Africa's education landscape is opening up to new providers and new ideas. Students from a broad range of social and economic backgrounds are exploring the new freedoms offered by smart and feature phone technology, with the number of smartphone connections in Africa predicted to almost triple to 720m by the end of 2020. This suggests a range of new opportunities for education marketers, such as the option to include increased ‘unbundling' of the classic higher education package of teaching, content, and assessment, among what they put on offer.
In other words, African students are searching for a more suitable range of options just as universities within and outside of the continent are diversifying their means of delivery. For example, the Universities of Leeds and Cape Town are collaborating on a £494,000 research project into the relevance of traditional, campus-based degree programs in the age of the internet. Other African institutions are beginning to look further afield for similarly open-minded partners.
The continent’s “fourth industrial revolution” may have started a little later than in parts of the west, but the rate of growth in internet use is astonishing, and late entry is
a great chance to build on the achievements and discoveries of more developed regions.
If these are promising opportunities, they are also fast becoming necessities. Africa's population continues to boom, with its young population accounting for a 50-fold rise in higher education students since 1970. eLearning is a near-perfect way to shrink geographical distances and tuition fees alike while raising standards to international levels.
Combining consumer communication tools such as Skype and WhatsApp with dedicated educational software empowers students to learn on their own terms and to answer their own needs, which may be vastly different across the continent – and indeed, from the country from which any particular online degree has originated. As the health of the market indicates, the advantages of the unbundling of higher education more than make up for any perceived fragmentation of established curriculums or the bricks-and-mortar campus experience.
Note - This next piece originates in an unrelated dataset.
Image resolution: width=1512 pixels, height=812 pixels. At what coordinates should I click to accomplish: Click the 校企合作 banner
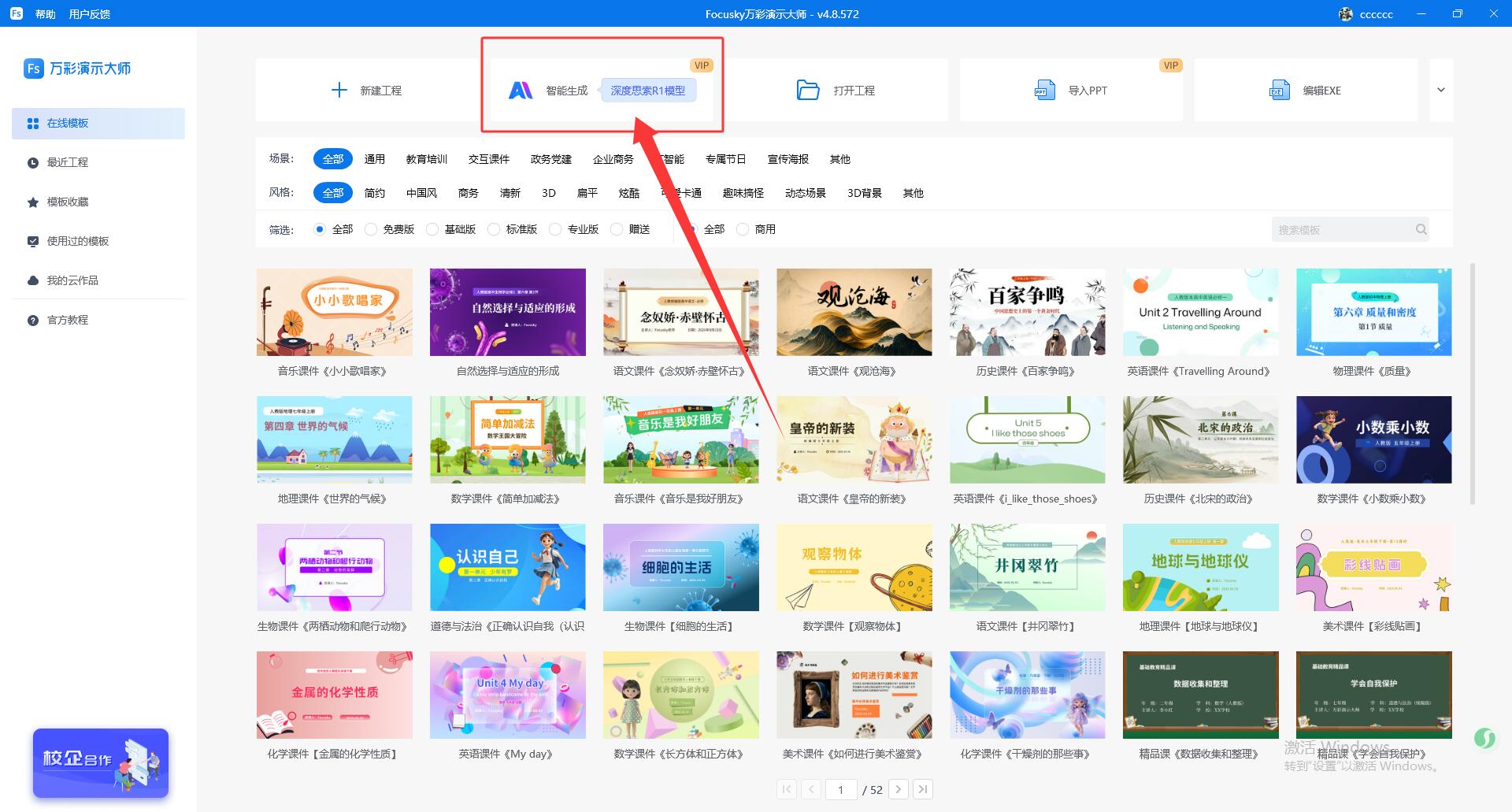tap(101, 762)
This is not to rule out the importance of international study, but rather to flag up the benefits of offering a range of options to African students, including online degrees, overseas study, and combinations of the two. The United States recently sent a mission to Africa to spread the word about overseas studentships, and countries such as Ghana are proactively investing in support for African students to study abroad. Ghana’s Deputy Minister for Education Sam Okudzeto-Ablakwa sees a two-way traffic of students between the US and Ghana as a window for potential research collaboration, and US institutions looking to globalize their reach will find a wellspring of untapped potential and enthusiasm in Ghana and beyond.
That talent has always been there and now are the figures beginning to add up economically. African consumers spent $1 trillion in 2012, up from $364 million at the turn of the millennium – numbers that represent a rising middle class. They have money to spend, aspirations to pursue, and, increasingly, an internet connection with which to do so.
As of 2013, Senegal, Zambia, Zimbabwe, and Kenya each had eLearning growth rates of around 25% or more. The outlook is changing so rapidly that education marketers from outside the continent have their work cut out keeping up with evolving trends. But work they must, if they are to take full advantage of this promising market: local institutions such as African Virtual University (AVU) have corporate and NGO support to expand their eLearning capacities, while college after college opens their own virtual campus. Microsoft, Samsung, and the British Council are among the many and varied international organizations who have become involved with these enterprises in different capacities – providing everything from software and educational content to solar-powered internet hubs.
In other words, eLearning in Africa is at the crest of a phenomenal wave. Education actors who wish to become a part of this incredible movement should target their marketing to relevant regions as soon as possible in order to avoid being late.